I’m headed to Minneapolis to give two workshops with Frontend Masters.
August 18-19: [Responsive Web Design with Flexbox & CSS Grid, v2] (https://frontendmasters.com/workshops/grid-flexbox-v2/)
All things responsive design covered here, including Flexbox, Grid, responsive image approaches and solutions, grid systems, and plenty of exercises and challenges along the way. This updates the original course recorded in 2017 with lots of new information, approaches, and CSS properties. As always, there’s a healthy dose of HTML semantics and CSS selectors and specificity along the way.
October 14: [HTML Semantics and CSS Selectors] (https://frontendmasters.com/workshops/semantics-selectors/)
If you’re not fully using all three languages on the front end – HTML, CSS, and JavaScript – you’re missing out on opportunities to make pages more accessible, more compact, and more understandable to humans and robots.
Unfortunately, most of today’s education focuses solely on JavaScript, with a mere nod to HTML and CSS. The result is developer burnout, too much churn in frontend web development, and an obsession with the latest hottest framework.

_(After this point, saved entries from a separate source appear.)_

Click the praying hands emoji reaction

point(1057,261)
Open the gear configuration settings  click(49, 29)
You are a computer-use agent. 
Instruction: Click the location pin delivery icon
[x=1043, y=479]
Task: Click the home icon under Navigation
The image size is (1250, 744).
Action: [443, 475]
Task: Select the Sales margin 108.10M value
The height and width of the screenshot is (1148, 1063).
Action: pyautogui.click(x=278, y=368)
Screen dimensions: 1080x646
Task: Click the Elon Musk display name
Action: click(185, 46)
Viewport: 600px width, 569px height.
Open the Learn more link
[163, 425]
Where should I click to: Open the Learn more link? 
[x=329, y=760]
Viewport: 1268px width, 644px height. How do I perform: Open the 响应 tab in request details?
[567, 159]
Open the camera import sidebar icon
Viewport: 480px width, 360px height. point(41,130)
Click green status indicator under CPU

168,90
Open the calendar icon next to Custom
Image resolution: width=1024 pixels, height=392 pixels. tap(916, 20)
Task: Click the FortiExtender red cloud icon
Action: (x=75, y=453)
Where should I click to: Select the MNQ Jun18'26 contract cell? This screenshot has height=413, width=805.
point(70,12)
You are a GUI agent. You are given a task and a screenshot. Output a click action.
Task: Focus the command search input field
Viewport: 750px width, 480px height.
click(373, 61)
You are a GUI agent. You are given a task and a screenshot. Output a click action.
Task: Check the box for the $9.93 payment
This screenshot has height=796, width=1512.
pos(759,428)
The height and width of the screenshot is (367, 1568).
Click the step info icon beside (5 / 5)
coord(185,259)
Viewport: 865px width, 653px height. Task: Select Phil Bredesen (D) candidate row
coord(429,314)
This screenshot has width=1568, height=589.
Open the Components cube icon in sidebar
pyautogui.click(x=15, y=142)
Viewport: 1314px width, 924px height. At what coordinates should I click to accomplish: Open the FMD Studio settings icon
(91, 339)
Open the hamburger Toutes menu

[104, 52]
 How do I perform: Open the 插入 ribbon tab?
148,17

Twitter is rife with developers trashing HTML and CSS, wanting to turn the web into an exclusive JavaScript paradise.
What is most of this animosity based in? A fundamental non-understanding of HTML and CSS. This workshop focuses on all of those pieces you missed at bootcamp back in the day. How do we mark up content semantically? How can we leverage selectors to select what’s in front of us, using classes as a last resort? Finally, participate in the No-Class Challenge: Styling a web page using semantic markup and without the use of classes.